[EM] 02/06/02 - Adam's 02/02 example of three equal candidates:
Richard Moore
rmoore4 at cox.net
Wed Feb 6 21:45:52 PST 2002
Donald Davison wrote:
> Now I would like to respond to your example of three candidates who are
> running neck and neck and tell how I think you should vote in four
> different election methods.
>
> In the cases of the ABC methods, Approval, Borda, and Condorcet, you should
> only vote for your most favorite. Let the other voters support your
> favorite with their lower choices while you will not be supporting their
> favorites. This gives your favorite an advantage.
>
> The success of your candidate will depend, in part, on the foolishness of
> the voters of the other candidates. It will be foolish of them to give
> your candidate a vote besides voting for their candidate. You are not to
> be that foolish, you are not to give any of their candidates a vote. This
> is deception of course, but that is the design of the ABC methods.
Voters in Approval elections (and Borda and Condorcet elections) would do
well to ignore Donald's advice here. Depending on the folly of others is not
good strategy in these methods. Approval strategy is simple, but not as
simple as Donald believes it to be. (Actually, I've corrected him on this
before so I suspect that rather than believing this honestly, he is being
disingenuous.)
In Approval, with all three candidates running equal in the polls (as stated
in the premise, they are "neck and neck"), you have as much chance to be
instrumental in making your favorite win over your compromise as you do to
be instrumental in making your compromise defeat your least favorite. With
equal opportunities, which strategy do you choose: favorite only, or
favorite-plus-compromise? The answer can be found by looking at the cost of
guessing wrong. If you choose the first strategy, and it turns out to be
the wrong choice (meaning you end up either pushing your compromise to a
loss from a tie with your least favorite, with 50/50 odds the tie will
resolve to elect your least favorite, or you end up pushing your compromise
to a tie with your least favorite when otherwise your compromise would have
won), then the cost is the potential regret of causing your compromise lose
to your least favorite. Likewise, if you choose the second strategy, and
that strategy turns out to be the wrong choice, the cost is the equally
probable regret of causing your favorite lose to your compromise. Since
both strategies are equally likely to fail, the correct strategy is the
one which you would regret less in the event of failure. If your preference
for your favorite over your compromise is weaker than your preference for
your compromise over your least favorite, then vote for your top two.

AVAILABLE DATA:
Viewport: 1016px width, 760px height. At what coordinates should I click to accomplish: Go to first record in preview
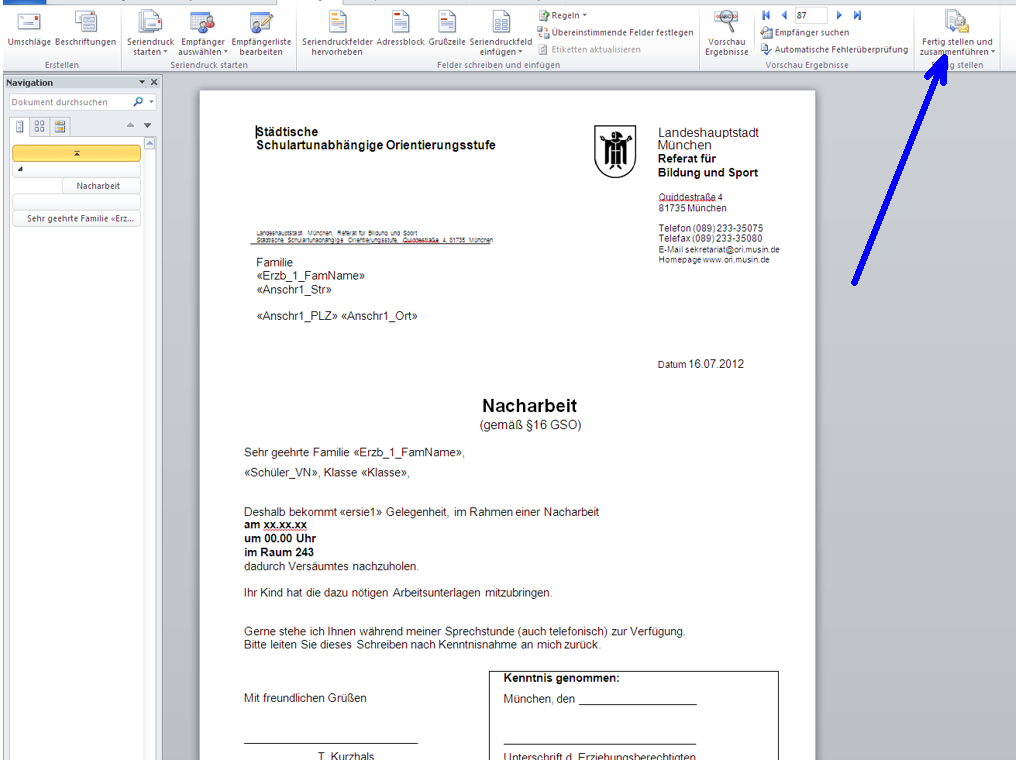766,16
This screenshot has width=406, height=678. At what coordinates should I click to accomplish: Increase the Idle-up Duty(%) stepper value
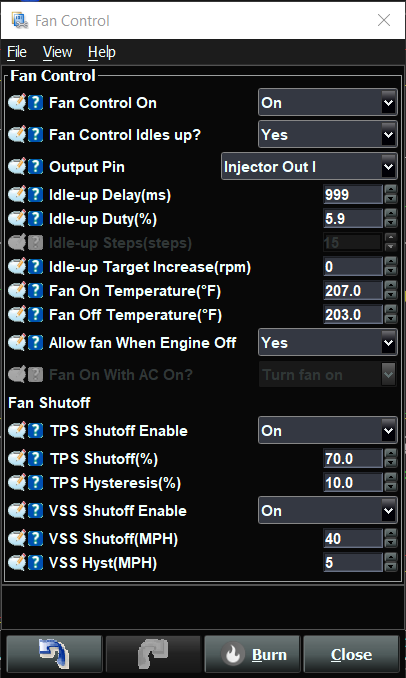[x=391, y=213]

WHAT THE TASK REQUIRES: Reproduce the Approval voting post in full, word for word. The data above are not required for this exercise.

CORRECT RESULT:
[EM] 02/06/02 - Adam's 02/02 example of three equal candidates:
Richard Moore
rmoore4 at cox.net
Wed Feb 6 21:45:52 PST 2002
Donald Davison wrote:
> Now I would like to respond to your example of three candidates who are
> running neck and neck and tell how I think you should vote in four
> different election methods.
>
> In the cases of the ABC methods, Approval, Borda, and Condorcet, you should
> only vote for your most favorite. Let the other voters support your
> favorite with their lower choices while you will not be supporting their
> favorites. This gives your favorite an advantage.
>
> The success of your candidate will depend, in part, on the foolishness of
> the voters of the other candidates. It will be foolish of them to give
> your candidate a vote besides voting for their candidate. You are not to
> be that foolish, you are not to give any of their candidates a vote. This
> is deception of course, but that is the design of the ABC methods.
Voters in Approval elections (and Borda and Condorcet elections) would do
well to ignore Donald's advice here. Depending on the folly of others is not
good strategy in these methods. Approval strategy is simple, but not as
simple as Donald believes it to be. (Actually, I've corrected him on this
before so I suspect that rather than believing this honestly, he is being
disingenuous.)
In Approval, with all three candidates running equal in the polls (as stated
in the premise, they are "neck and neck"), you have as much chance to be
instrumental in making your favorite win over your compromise as you do to
be instrumental in making your compromise defeat your least favorite. With
equal opportunities, which strategy do you choose: favorite only, or
favorite-plus-compromise? The answer can be found by looking at the cost of
guessing wrong. If you choose the first strategy, and it turns out to be
the wrong choice (meaning you end up either pushing your compromise to a
loss from a tie with your least favorite, with 50/50 odds the tie will
resolve to elect your least favorite, or you end up pushing your compromise
to a tie with your least favorite when otherwise your compromise would have
won), then the cost is the potential regret of causing your compromise lose
to your least favorite. Likewise, if you choose the second strategy, and
that strategy turns out to be the wrong choice, the cost is the equally
probable regret of causing your favorite lose to your compromise. Since
both strategies are equally likely to fail, the correct strategy is the
one which you would regret less in the event of failure. If your preference
for your favorite over your compromise is weaker than your preference for
your compromise over your least favorite, then vote for your top two.